• Exercise requirements:
Please copy each line of the records below that includes the word "agent".

[Data listing — start]

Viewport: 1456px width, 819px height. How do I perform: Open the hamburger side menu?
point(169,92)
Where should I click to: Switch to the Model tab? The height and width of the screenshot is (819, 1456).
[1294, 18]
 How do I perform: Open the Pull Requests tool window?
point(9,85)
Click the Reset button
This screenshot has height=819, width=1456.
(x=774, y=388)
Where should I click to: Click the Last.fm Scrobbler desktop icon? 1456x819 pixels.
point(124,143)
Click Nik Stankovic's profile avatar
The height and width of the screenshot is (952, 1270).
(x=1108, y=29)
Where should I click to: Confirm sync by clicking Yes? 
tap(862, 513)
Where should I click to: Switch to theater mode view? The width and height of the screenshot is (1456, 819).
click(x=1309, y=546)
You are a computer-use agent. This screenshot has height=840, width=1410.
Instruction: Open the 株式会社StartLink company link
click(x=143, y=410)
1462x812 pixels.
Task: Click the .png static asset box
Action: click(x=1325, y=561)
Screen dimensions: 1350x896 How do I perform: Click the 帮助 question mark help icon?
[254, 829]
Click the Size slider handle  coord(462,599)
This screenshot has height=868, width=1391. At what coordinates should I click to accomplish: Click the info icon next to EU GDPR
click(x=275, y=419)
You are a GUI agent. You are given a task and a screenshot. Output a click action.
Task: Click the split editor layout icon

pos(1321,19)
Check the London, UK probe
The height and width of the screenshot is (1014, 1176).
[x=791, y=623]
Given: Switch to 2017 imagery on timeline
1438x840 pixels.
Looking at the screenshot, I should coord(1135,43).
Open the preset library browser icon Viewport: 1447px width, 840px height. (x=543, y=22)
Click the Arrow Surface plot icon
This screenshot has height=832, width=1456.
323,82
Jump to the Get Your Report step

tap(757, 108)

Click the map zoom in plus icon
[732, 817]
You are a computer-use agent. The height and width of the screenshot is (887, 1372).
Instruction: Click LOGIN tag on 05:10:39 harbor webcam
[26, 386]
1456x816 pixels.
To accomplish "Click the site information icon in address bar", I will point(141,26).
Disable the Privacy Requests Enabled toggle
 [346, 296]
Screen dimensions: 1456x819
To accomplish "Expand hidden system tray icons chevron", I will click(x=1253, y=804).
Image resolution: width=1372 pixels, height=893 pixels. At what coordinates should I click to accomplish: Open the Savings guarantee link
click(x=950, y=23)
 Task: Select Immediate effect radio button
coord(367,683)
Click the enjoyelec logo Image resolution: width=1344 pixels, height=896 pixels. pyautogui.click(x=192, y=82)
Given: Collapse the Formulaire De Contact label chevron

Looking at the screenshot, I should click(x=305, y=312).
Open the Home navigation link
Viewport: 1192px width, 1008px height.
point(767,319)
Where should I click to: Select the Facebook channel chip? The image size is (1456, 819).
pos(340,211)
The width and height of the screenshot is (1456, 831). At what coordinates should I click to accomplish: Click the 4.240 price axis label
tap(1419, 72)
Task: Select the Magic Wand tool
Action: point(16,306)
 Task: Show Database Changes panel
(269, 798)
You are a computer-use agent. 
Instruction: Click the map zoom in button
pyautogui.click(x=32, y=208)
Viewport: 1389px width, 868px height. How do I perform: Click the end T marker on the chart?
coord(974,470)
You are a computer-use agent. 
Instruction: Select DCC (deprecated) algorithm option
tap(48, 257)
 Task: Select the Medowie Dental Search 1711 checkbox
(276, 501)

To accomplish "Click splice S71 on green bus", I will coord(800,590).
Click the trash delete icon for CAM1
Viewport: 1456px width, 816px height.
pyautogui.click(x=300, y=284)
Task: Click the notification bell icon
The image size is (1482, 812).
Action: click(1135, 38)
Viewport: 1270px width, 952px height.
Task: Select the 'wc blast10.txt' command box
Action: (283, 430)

[Data listing — finish]

• Written solution:
You are a computer-use agent. This screenshot has height=840, width=1410.
You are a GUI agent. You are given a task and a screenshot. Output a click action.
You are a computer-use agent. The height and width of the screenshot is (887, 1372).
You are a computer-use agent. 
You are a computer-use agent. 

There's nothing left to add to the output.